Blocks the surface until the operator makes a decision. Used for destructive actions, permission requests, unsaved changes warnings, confirmation of irreversible operations.

Anatomy (wa-dialog)

  • Overlay: navy-900 at 70% opacity behind the dialog
  • Dialog: navy-800 background, navy-600 1px border, --fdt-glow-lg halo, 4px border radius
  • Width: 480px standard, 640px for dialogs with form content, 320px for terse confirmations (all responsive down to mobile full-width minus 32px)
  • Title: H3, Inter 600 16px, fog-100
  • Body: Inter 400 14px, fog-200, describes the action and its consequences
  • Actions: right-aligned at the bottom, horizontal row. Minimum one action. Destructive actions use danger variant with an action-named label (“Terminate program,” not “OK”). Cancel / non-destructive options use neutral plain.

Rules

  • Always at least one action. A dialog with no action is a banner.
  • Never dismiss by clicking outside. Require an explicit action - clicking outside closes consumer dialogs, but operator dialogs protect against accidental decisions.
  • Keyboard: Esc cancels (triggers the secondary / cancel action), Enter confirms the primary action.
  • Never auto-dismiss. Dialogs wait for the operator.
  • Never more than one dialog at a time. If a second dialog would appear, queue it behind the first - never stack.

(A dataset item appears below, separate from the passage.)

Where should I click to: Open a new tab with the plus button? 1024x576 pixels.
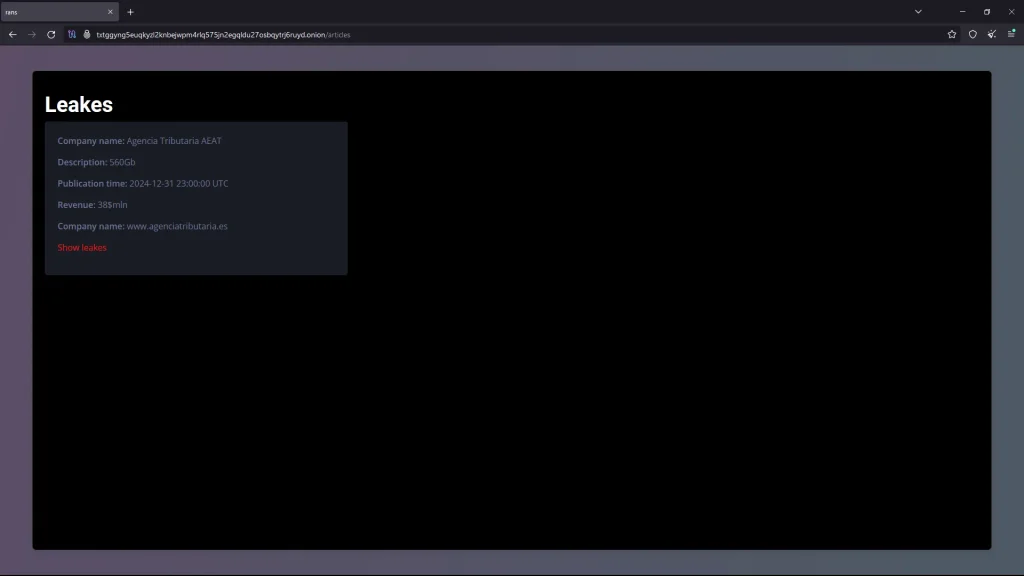point(130,12)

Destructive dialog pattern

Title:   Terminate program?
Body:    This will stop all in-flight operations for PROGRAM-23-ALPHA
         and archive the workspace. This cannot be undone.
Actions: [Cancel]  [Terminate program]
                   ^ danger variant

The destructive action button carries the action name, not “OK.” The operator’s last read before clicking is what they’re about to do, not an affirmation.

ARIA and screen readers

  • Toasts: wrapped in role="status" (info/success) or role="alert" (caution/danger), with aria-live matching the severity
  • Banners: the container has role="region" with aria-label describing the banner’s purpose
  • Dialogs: wa-dialog handles role="dialog", aria-modal="true", and focus trapping automatically. The dialog title is the accessible name.
  • Announce timing: severity determines urgency - aria-live="polite" for info/success (doesn’t interrupt), aria-live="assertive" for caution/danger (interrupts current announcement)

Anti-patterns

  • Toasts for critical information. They disappear. If the operator looks away for 5 seconds, it’s gone.
  • Multiple simultaneous dialogs. Stack-overflow of user decisions. Queue or consolidate.
  • Banners in dense dashboards. They compete with the data content. Use a persistent status indicator in the header instead.
  • Toasts that acknowledge expected behavior. “Clicked a button,” “Saved a field,” “Navigated to a page” - if the UI already visibly changed, the toast is noise.
  • Classification strips used as notifications. They’re structural and always present - not a signal of change. If you need to signal a classification change, use a banner with the classification change as the content.
  • Dialogs for informational messages. If no decision is required, it’s a banner (persistent info) or toast (ephemeral). Dialogs are for decisions.
  • “X” close button as the only action on a dialog. Every dialog has at least one labeled action button.
  • Ambiguous action names. OK, Submit, Yes, Confirm don’t describe what happens. Use Terminate program, Delete user, Revoke access, Save draft - the button label is what the operator reads before clicking.